Synthesizing Priority Planning Formulae for Multi-Agent Pathfinding


  • Shuwei Wang University of Alberta
  • Vadim Bulitko University of Alberta
  • Taoan Huang University of Southern California
  • Sven Koenig University of Southern California
  • Roni Stern Ben Gurion University of the Negev



Multi-agent Pathfinding, Prioritized Planning, Program Synthesis


Prioritized planning is a popular approach to multi-agent pathfinding. It prioritizes the agents and then repeatedly invokes a single-agent pathfinding algorithm for each agent such that it avoids the paths of higher-priority agents. Performance of prioritized planning depends critically on cleverly ordering the agents. Such an ordering is provided by a priority function.

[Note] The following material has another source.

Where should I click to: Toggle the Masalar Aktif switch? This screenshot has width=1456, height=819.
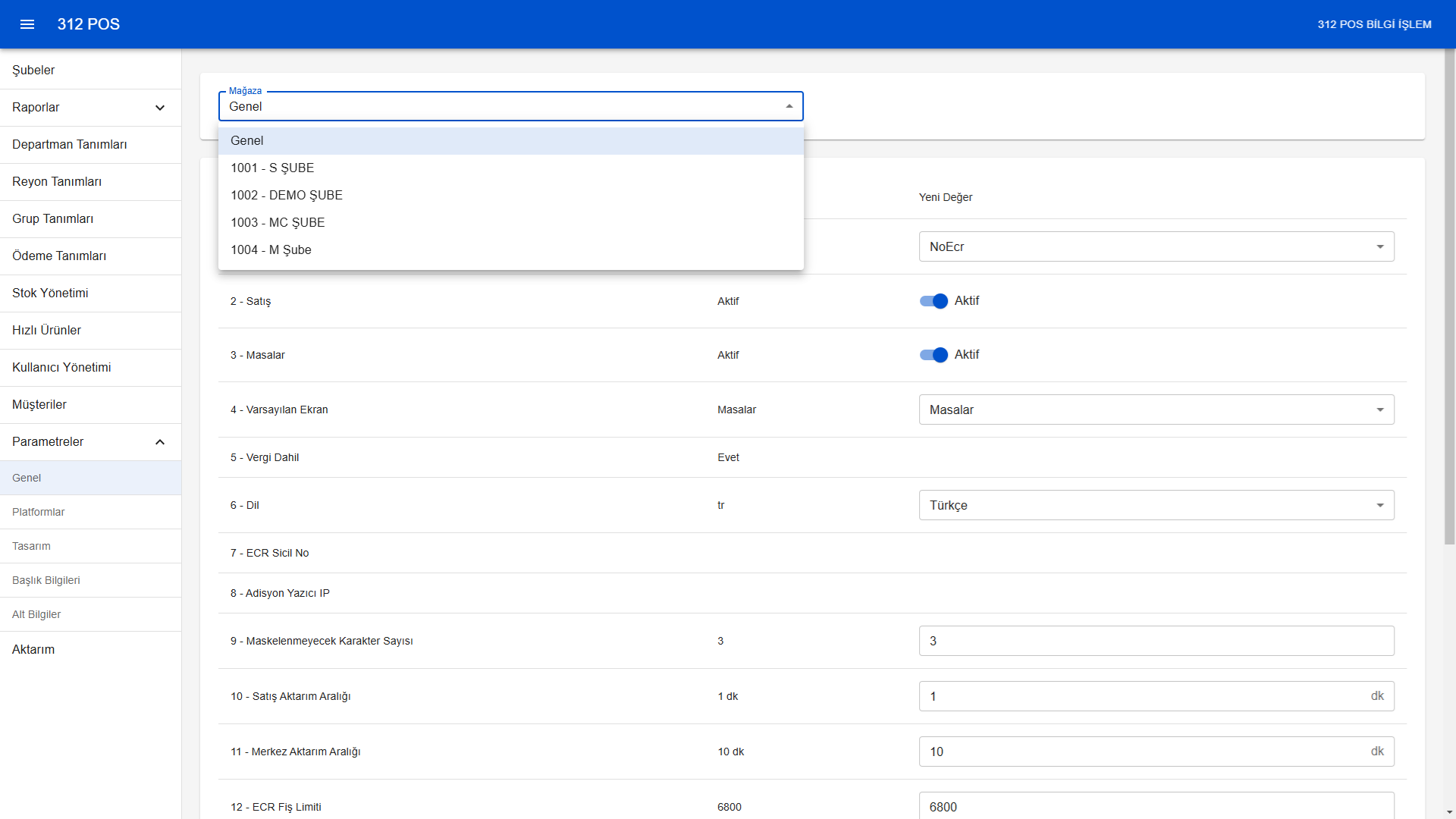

Recent work successfully used machine learning to automatically produce such a priority function given good orderings as the training data. In this paper we explore a different technique for synthesizing priority functions, namely program synthesis in the space of arithmetic formulae. We synthesize priority functions expressed as arithmetic formulae over a set of meaningful problem features via a genetic search in the space induced by a context-free grammar. Furthermore we regularize the fitness function by formula length to synthesize short, human-readable formulae. Such readability is an advantage over previous numeric machine-learning methods and may help explain the importance of features and how to combine them into a good priority function for a given domain. Moreover, our experimental results show that our formula-based priority functions outperform existing machine-learning methods on the standard benchmarks in terms of success rate, run time and solution quality without using more training data.




How to Cite

Wang, S., Bulitko, V., Huang, T., Koenig, S., & Stern, R. (2023). Synthesizing Priority Planning Formulae for Multi-Agent Pathfinding. Proceedings of the AAAI Conference on Artificial Intelligence and Interactive Digital Entertainment, 19(1), 360-369.